M. Bacon devait prendre le "Titanic"
M. Bacon, ambassadeur des Etats-Unis à Paris, qui rentre à New-York, avait tout d'abord l'intention de prendre passage à bord du Titanic, mais il changea ses plans au dernier moment et s'embarquera sur la France, qui doit quitter le Havre ïe 20 avril.
Une ville flottante

Jusqu'en avril ou mai 1913, le Titanic devait être le plus grand paquebot du inonde, puisque l'lmperator, de la Hamburg Amerika, qui déplacera 50.000 tonnes, ne sera mis en service qu'à cette époque.
L'immense transatlantique mesurait exactement 268 mètres de longueur, 28 m. 192 de large et 29 m. 666 de profondeur. Il jaugeait 46.382 tonnes et il avait coûté 46 millions de francs.
De la quille au sommet des cheminées, le Titanic avait 53 mètres. Il comprenait dix étages de pont, à savoir, de bas en haut : le faux pont inférieur, le faux pont, le pont inférieur, le pont moyen, le pont supérieur, le pont des salons, le pont abri, le pont passerelle, le pont promenade et le pont des embarcations.

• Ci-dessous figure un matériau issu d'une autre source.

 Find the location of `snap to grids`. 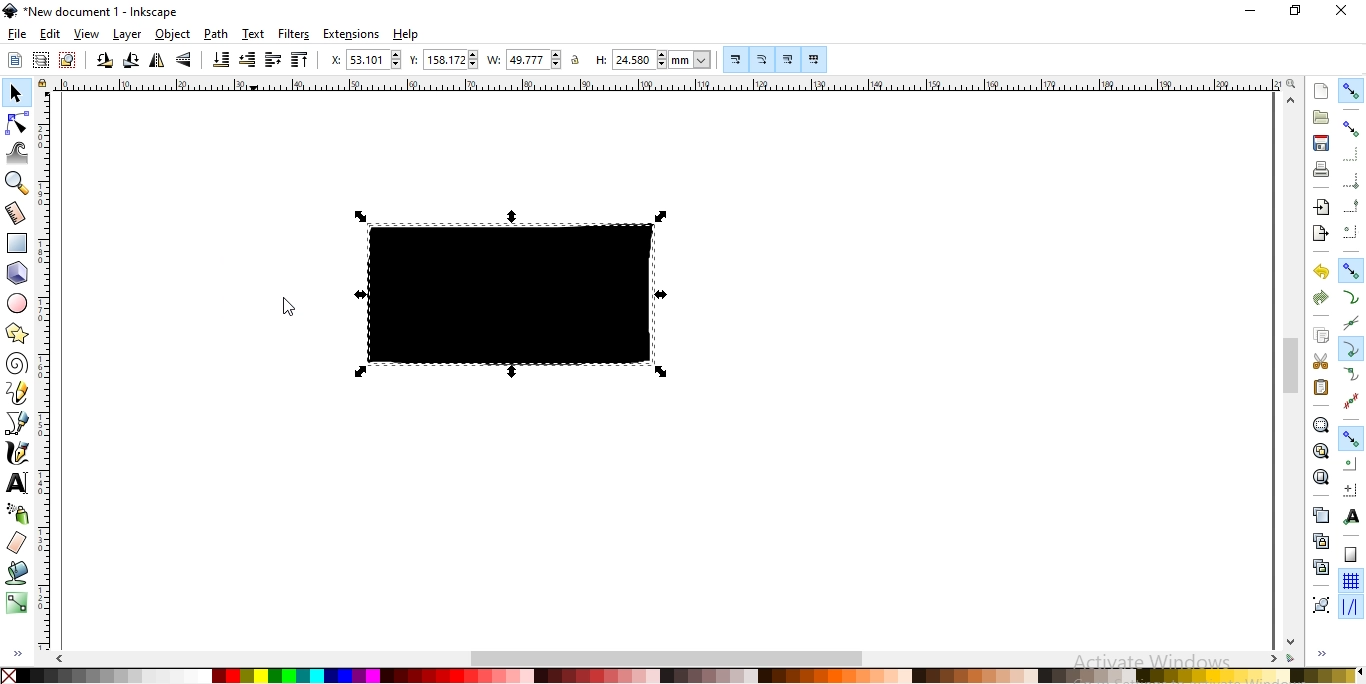

snap to grids is located at coordinates (1351, 580).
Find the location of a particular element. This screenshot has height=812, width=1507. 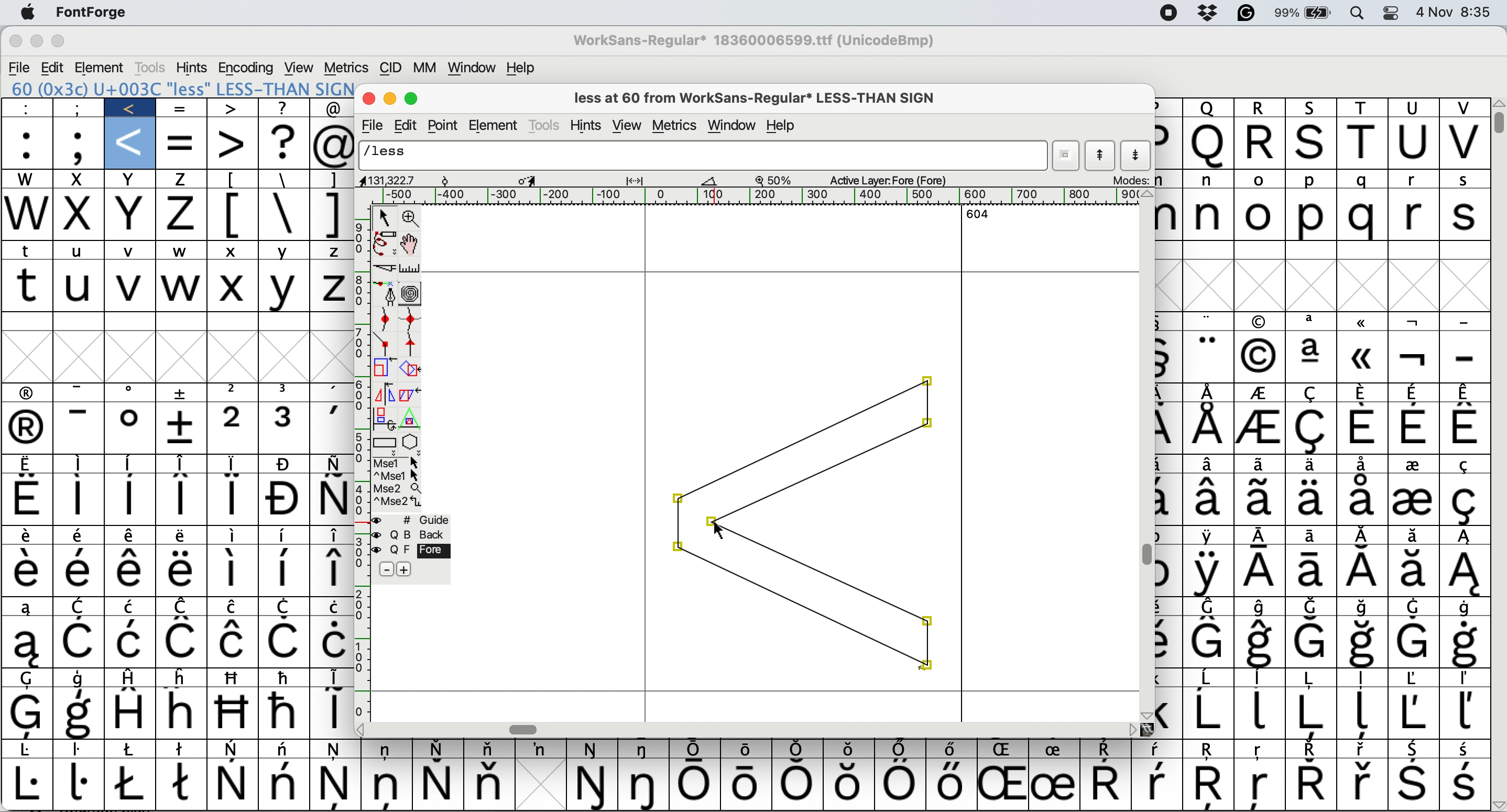

Symbol is located at coordinates (1361, 679).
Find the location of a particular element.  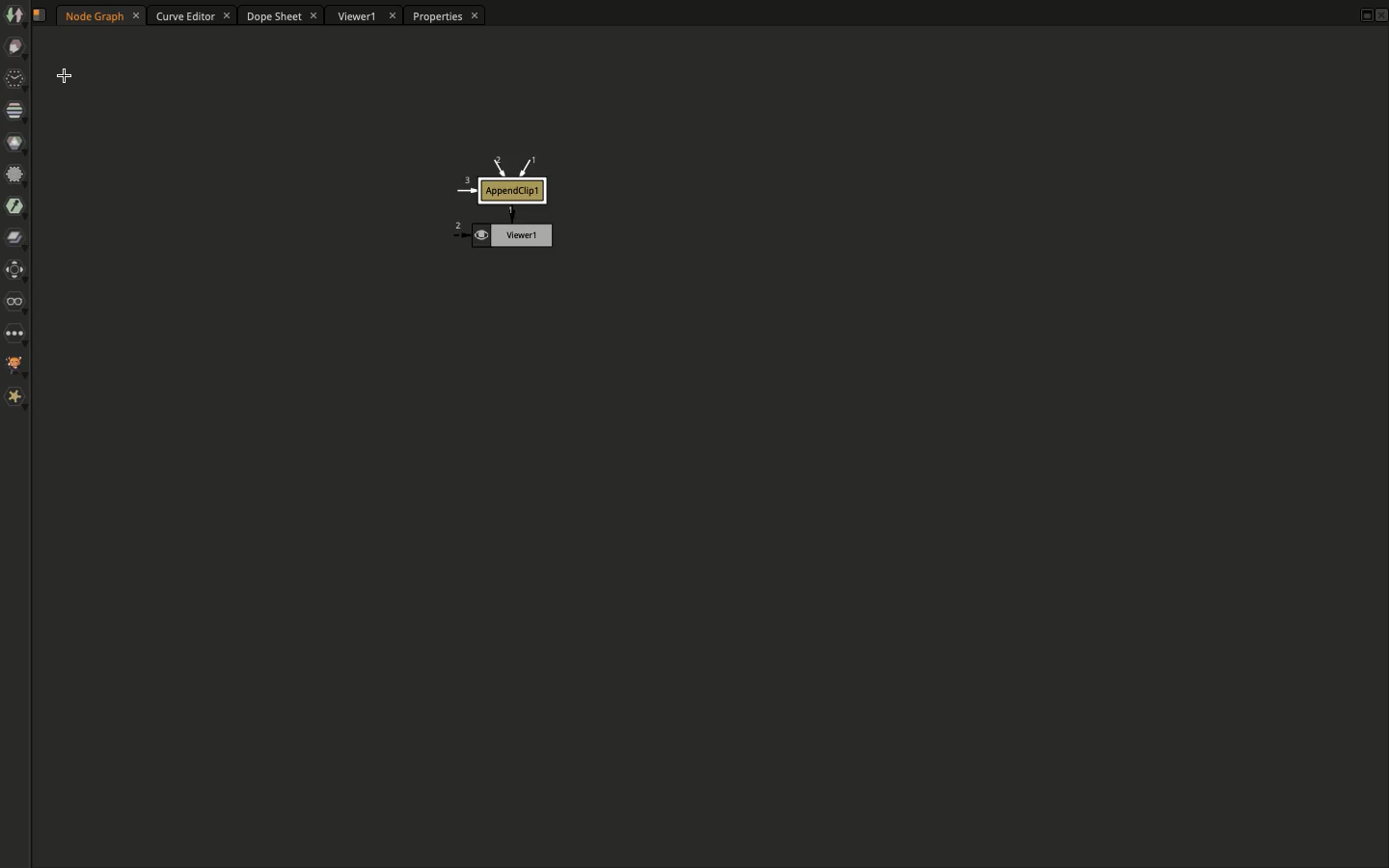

Le gouvernail pesait 101.250 kilos et la plus grosse ancre 15.740 kilos.
L'installation du paquebot dépassait en luxe tout ce qui a été réalisé jusqu'ici. C'était le véritable navire pour millionnaire. La grande salle à manger des premières pouvait contenir plus de 500 personnes. Salons de réception, de lecture, fumoir, véranda, escaliers monumentaux avec ascenseurs, piscine, hammam, salles d'exercices, rien n'était épargné pour faire oublier aux riches passagers les ennuis de la traversée.
L'aménagement des cabines de luxe atteignait des proportions incroyables, et c'est ainsi que le prix d'un appartement de grand luxe pour un seul voyage s'élevait à 22.150 francs.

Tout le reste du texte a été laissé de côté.